Obama As The Tax Man

The upstart RightChange.com is emerging as one of the loudest independent voices in the late stages of the campaign.

The group, formed this year with money from pharmaceutical executives, has spent about $1.4 million on cable TV ads since mid-September, and new ads keep coming. That dollar figure, estimated by the Campaign Media Analysis Group, puts RightChange as one of the most prominent anti-Obama groups out there these days, blowing away the amount of airtime bought by such liberal groups as MoveOn.org, Planned Parenthood and Defenders of Wildlife Action Fund.

In fact, RightChange has carved out a niche as the main group attacking Obama on tax policy -- as opposed to the Iraq war (Vets for Freedom's terrain) or controversial associations (American Issues Project) or abortion (Committee for Truth in Politics.)

Pharmaceutical Product Development CEO Fred Eshelman is so opposed to higher taxes, he dumped another $1.7 million into RightChange this month.
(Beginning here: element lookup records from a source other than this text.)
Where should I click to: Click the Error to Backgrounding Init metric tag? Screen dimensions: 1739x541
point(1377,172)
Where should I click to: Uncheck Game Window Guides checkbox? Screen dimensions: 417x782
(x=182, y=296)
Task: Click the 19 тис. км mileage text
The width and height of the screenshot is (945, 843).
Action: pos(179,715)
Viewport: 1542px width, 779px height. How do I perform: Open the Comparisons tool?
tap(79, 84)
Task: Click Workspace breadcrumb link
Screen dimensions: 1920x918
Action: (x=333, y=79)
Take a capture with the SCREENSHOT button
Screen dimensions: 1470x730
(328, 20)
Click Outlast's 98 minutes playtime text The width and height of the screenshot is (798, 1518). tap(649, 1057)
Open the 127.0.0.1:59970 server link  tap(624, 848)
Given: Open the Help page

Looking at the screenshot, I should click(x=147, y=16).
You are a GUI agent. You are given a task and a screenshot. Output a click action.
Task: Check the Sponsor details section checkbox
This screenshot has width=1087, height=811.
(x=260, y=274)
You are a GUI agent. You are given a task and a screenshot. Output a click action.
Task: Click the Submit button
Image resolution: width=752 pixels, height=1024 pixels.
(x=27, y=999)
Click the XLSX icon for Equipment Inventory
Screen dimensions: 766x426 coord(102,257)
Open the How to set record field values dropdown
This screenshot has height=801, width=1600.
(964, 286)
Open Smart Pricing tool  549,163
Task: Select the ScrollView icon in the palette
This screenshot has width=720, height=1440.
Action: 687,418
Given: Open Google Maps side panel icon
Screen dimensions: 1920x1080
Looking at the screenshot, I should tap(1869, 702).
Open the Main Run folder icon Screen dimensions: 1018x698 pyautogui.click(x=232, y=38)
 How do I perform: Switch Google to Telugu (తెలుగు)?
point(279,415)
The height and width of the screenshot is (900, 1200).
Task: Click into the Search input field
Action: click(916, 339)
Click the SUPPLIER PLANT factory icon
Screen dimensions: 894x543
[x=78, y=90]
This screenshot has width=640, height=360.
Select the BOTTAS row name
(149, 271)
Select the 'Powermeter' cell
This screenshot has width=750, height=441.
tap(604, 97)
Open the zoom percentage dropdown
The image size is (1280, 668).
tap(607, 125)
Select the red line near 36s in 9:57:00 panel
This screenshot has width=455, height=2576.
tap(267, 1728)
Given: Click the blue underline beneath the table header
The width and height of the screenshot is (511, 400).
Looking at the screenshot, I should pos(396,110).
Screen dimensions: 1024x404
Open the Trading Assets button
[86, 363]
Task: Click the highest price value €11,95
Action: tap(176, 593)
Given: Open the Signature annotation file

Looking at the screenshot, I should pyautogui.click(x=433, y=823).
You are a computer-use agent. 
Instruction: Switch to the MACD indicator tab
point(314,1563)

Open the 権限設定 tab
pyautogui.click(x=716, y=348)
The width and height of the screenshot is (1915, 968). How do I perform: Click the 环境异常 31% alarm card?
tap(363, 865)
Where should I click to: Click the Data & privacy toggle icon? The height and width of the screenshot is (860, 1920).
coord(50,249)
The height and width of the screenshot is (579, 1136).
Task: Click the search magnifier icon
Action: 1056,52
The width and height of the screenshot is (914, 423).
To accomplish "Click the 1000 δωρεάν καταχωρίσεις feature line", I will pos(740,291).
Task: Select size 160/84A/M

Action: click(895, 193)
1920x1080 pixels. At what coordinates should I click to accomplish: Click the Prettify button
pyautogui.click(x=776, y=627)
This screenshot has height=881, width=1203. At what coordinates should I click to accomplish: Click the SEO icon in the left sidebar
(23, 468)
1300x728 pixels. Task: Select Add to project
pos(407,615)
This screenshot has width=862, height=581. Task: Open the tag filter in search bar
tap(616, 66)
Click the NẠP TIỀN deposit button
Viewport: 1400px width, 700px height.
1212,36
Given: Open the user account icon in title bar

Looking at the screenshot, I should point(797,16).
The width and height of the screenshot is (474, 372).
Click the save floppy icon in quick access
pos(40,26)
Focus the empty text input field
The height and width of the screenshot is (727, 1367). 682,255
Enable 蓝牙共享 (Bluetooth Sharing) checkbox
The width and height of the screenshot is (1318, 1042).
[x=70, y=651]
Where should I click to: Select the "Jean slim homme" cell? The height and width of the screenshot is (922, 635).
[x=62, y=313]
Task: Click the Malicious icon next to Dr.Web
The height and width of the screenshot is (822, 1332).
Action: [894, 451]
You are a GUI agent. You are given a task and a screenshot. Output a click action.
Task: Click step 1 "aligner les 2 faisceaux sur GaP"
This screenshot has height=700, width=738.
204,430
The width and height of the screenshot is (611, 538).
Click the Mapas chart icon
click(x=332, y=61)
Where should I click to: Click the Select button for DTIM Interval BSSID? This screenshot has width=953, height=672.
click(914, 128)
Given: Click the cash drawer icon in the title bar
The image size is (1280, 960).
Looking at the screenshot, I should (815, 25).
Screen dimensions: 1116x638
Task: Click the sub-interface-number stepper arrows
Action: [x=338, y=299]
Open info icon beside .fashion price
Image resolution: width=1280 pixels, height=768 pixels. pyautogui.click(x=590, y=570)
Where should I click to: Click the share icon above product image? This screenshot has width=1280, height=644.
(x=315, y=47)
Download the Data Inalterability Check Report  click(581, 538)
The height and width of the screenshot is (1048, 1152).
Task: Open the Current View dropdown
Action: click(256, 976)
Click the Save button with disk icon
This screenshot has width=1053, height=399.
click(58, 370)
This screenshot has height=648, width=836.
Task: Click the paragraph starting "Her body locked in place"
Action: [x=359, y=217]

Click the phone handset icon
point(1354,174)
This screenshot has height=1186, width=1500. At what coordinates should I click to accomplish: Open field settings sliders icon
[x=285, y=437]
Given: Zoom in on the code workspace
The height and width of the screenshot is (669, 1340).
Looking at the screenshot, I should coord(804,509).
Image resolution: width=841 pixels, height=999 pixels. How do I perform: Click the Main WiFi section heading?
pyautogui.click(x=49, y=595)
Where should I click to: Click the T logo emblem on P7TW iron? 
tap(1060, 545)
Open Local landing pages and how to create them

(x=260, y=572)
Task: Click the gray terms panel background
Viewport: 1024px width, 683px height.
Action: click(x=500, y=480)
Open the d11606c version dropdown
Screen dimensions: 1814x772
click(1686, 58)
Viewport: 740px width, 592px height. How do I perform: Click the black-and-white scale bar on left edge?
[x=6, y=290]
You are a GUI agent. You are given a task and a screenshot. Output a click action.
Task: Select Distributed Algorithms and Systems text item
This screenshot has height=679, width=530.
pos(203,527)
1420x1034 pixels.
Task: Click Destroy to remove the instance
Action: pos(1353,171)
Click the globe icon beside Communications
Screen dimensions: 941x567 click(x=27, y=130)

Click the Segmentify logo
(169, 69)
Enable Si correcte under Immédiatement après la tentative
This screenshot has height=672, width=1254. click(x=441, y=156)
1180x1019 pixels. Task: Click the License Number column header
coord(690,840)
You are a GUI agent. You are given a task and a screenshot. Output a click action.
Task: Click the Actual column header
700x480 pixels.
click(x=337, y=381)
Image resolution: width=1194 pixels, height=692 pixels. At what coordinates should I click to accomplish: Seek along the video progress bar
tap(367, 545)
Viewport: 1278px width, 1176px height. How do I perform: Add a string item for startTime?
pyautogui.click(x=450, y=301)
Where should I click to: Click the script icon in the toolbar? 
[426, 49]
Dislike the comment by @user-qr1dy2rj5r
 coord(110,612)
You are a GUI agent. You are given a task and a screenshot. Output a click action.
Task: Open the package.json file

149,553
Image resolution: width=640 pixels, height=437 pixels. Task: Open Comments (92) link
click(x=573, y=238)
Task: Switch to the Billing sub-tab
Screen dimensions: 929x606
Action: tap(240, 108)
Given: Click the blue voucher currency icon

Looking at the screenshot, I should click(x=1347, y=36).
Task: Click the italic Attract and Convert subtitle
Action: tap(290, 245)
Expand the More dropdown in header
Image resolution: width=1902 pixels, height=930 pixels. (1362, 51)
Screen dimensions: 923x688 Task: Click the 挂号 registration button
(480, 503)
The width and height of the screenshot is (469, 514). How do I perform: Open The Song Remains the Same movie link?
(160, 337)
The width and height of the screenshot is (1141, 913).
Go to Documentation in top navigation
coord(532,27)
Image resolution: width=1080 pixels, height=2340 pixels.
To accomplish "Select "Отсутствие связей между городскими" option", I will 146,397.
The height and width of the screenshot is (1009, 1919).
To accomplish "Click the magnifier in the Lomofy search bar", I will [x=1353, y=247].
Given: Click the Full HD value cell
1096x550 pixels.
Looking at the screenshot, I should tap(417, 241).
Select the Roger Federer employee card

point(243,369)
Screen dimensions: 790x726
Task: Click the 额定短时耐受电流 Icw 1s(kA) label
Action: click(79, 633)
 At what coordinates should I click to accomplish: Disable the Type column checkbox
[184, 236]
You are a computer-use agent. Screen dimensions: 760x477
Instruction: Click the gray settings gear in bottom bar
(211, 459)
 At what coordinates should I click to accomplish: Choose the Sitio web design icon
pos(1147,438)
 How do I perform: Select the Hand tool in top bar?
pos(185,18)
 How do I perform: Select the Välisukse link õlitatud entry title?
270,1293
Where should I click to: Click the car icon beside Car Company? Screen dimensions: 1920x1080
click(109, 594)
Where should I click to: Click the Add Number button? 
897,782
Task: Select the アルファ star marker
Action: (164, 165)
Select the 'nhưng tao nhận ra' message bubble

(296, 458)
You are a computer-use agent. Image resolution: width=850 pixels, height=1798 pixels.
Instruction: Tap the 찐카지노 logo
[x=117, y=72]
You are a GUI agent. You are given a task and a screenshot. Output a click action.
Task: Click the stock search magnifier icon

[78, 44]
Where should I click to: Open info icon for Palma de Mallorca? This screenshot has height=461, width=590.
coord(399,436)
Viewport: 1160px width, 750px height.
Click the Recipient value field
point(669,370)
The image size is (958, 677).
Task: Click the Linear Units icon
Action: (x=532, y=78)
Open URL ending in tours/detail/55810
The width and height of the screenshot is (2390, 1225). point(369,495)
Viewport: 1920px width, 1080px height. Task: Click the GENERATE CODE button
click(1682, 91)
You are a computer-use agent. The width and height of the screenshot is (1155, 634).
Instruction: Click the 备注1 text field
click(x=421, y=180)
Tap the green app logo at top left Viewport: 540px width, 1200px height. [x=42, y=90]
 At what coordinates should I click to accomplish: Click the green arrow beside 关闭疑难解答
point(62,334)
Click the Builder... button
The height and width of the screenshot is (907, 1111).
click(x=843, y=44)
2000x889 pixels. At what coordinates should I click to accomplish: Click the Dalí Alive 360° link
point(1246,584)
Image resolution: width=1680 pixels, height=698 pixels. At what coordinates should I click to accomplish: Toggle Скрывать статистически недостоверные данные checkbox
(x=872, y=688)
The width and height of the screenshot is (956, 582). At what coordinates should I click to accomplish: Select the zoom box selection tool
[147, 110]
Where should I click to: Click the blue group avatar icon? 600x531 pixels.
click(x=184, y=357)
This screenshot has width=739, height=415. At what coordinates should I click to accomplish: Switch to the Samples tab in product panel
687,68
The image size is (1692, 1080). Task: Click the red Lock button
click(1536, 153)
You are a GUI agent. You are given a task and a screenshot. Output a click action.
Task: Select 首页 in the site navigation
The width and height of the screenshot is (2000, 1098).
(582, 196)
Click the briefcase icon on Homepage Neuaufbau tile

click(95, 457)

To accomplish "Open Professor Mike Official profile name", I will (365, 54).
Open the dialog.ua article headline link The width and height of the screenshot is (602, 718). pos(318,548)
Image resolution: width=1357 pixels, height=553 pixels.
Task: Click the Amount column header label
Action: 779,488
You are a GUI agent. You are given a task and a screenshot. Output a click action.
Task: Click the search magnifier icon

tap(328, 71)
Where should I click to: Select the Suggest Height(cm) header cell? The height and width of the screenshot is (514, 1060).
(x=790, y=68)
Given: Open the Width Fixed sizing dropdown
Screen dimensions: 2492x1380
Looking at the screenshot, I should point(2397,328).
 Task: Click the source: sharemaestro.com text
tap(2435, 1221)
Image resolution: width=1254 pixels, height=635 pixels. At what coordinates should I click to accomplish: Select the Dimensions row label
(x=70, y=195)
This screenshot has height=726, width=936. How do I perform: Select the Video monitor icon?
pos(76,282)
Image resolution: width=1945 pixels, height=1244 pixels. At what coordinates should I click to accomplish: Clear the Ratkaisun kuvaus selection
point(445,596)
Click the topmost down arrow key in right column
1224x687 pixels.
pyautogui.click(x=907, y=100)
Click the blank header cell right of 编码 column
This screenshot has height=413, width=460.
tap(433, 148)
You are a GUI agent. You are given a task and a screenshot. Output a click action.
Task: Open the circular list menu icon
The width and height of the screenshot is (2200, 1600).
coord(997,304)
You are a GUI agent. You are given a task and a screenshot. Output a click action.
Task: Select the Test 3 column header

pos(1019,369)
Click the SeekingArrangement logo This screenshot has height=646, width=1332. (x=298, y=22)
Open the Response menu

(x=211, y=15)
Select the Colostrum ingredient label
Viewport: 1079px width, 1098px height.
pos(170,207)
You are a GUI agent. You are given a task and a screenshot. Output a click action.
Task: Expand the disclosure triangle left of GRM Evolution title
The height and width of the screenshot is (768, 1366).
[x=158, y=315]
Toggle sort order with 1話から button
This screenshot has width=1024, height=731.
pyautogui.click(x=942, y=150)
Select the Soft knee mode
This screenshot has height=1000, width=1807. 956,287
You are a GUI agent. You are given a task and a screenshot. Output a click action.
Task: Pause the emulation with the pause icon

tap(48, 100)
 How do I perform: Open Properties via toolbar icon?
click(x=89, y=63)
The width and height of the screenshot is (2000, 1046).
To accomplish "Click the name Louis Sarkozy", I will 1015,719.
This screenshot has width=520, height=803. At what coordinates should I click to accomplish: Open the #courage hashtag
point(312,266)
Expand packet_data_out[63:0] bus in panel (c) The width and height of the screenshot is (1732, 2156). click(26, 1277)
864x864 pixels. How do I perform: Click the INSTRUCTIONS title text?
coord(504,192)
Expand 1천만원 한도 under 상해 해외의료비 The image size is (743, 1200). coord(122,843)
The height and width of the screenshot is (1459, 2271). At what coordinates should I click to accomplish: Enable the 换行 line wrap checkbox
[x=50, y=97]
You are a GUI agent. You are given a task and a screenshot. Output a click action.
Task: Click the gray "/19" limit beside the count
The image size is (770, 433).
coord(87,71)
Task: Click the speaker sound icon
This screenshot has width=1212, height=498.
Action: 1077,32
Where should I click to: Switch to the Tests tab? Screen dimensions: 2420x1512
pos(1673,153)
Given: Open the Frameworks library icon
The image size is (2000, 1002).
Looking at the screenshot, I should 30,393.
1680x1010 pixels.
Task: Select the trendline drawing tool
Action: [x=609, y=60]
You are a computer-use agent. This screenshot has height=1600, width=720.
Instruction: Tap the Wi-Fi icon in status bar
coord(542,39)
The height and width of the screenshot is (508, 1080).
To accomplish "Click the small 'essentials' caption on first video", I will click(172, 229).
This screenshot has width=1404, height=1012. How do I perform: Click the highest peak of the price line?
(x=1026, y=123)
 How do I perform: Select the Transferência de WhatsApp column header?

That brings his total generosity to nearly $4.5 million. PPD's chair, Ernest Mario, has given $1 million. And last month a third executive chipped in. Robert Ingram, vice chair of pharmaceuticals for GlaxoSmithKline, gave $10,000.

One of RightChange's new ads says Obama's tax plan will "punish small businesses," echoing a talking point that McCain hammered over and over in the final presidential debate.

Another ad says...

...Obama's tax plan will "punish seniors." It features a husband convincing his wife that Obama's plan is a bad one. "Change?" the woman says. "I didn't realize the cost. How much we'd pay."

Factcheck.org, by the way, says the "vast majority" of seniors and small businesses "would see their taxes go down under Obama's actual plan."

Eshelman, Mario, Ingram and their not-small businesses, however, would definitely see higher taxes.